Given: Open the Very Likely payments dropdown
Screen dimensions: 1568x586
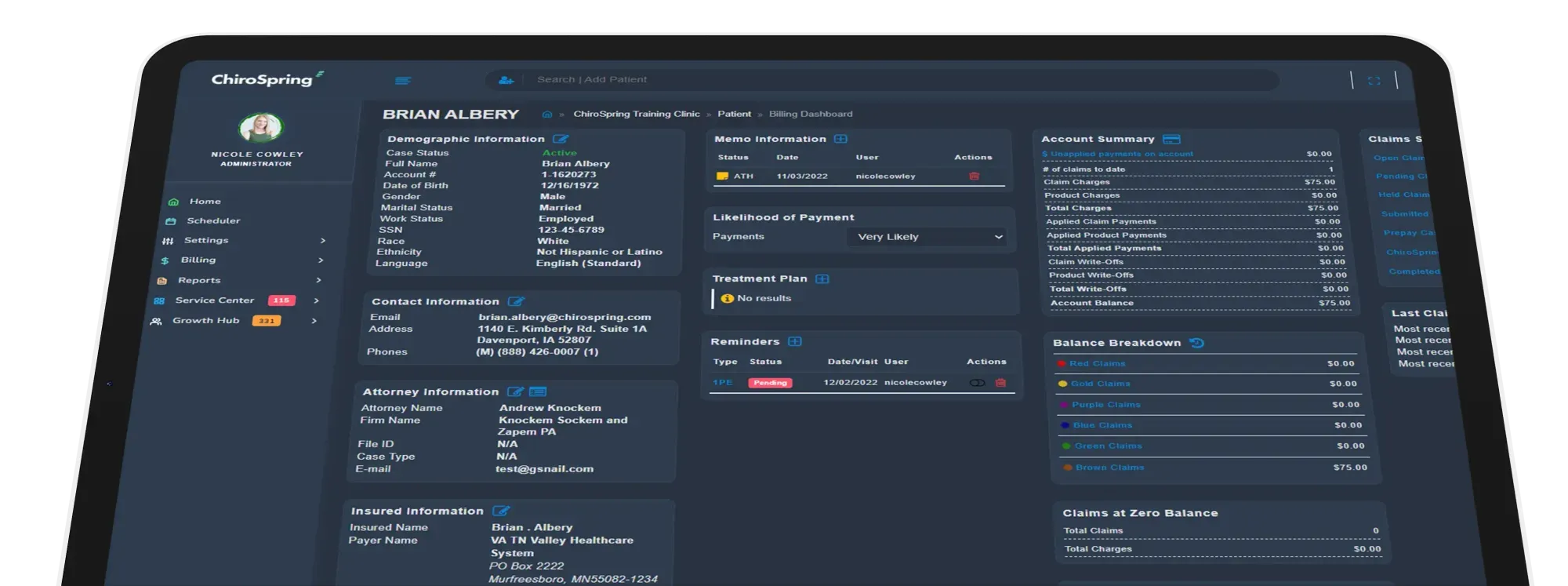Looking at the screenshot, I should (x=927, y=237).
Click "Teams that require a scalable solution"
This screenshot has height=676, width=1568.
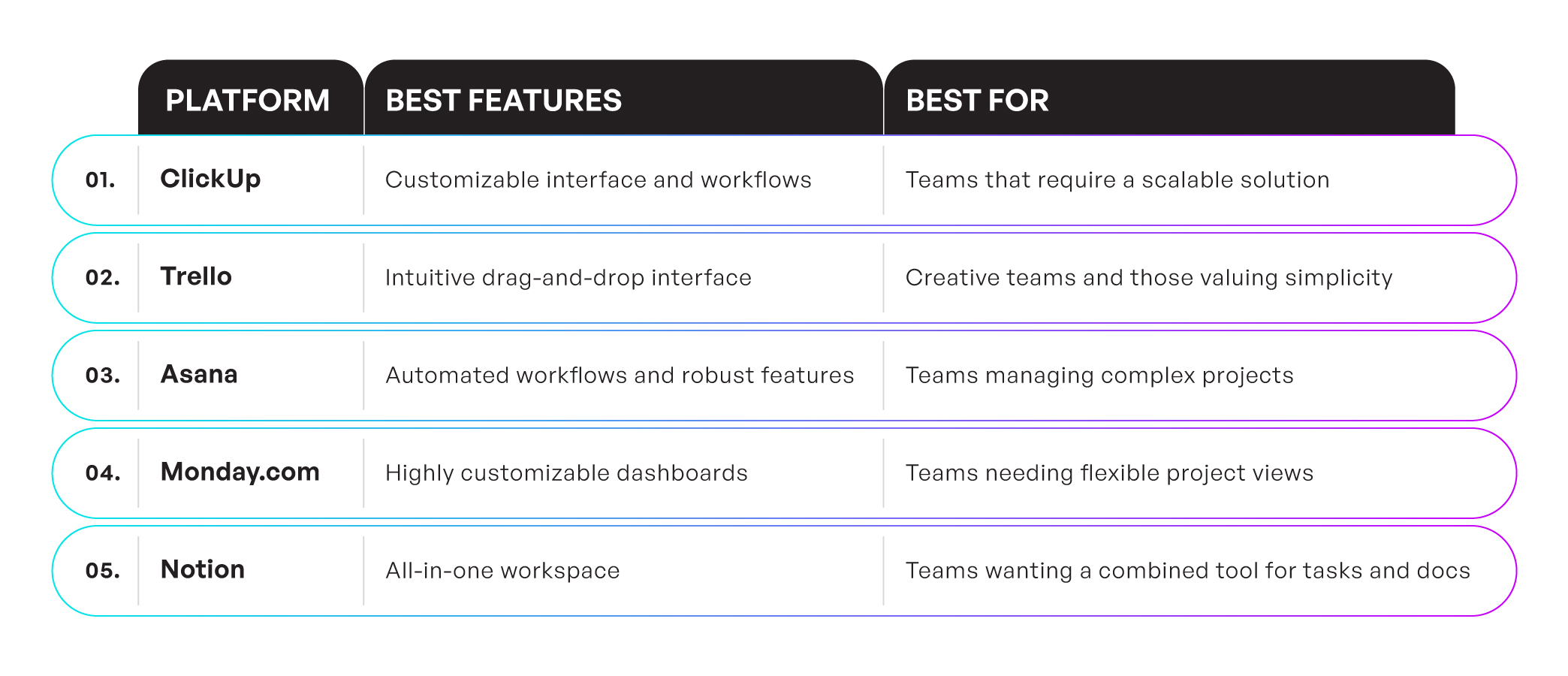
--
The task: When copying, output the data exactly and leave out the pictures.

Expected answer:
Given: Open the Very Likely payments dropdown
Screen dimensions: 1568x586
Looking at the screenshot, I should (x=927, y=237).
Click "Teams that require a scalable solution"
This screenshot has height=676, width=1568.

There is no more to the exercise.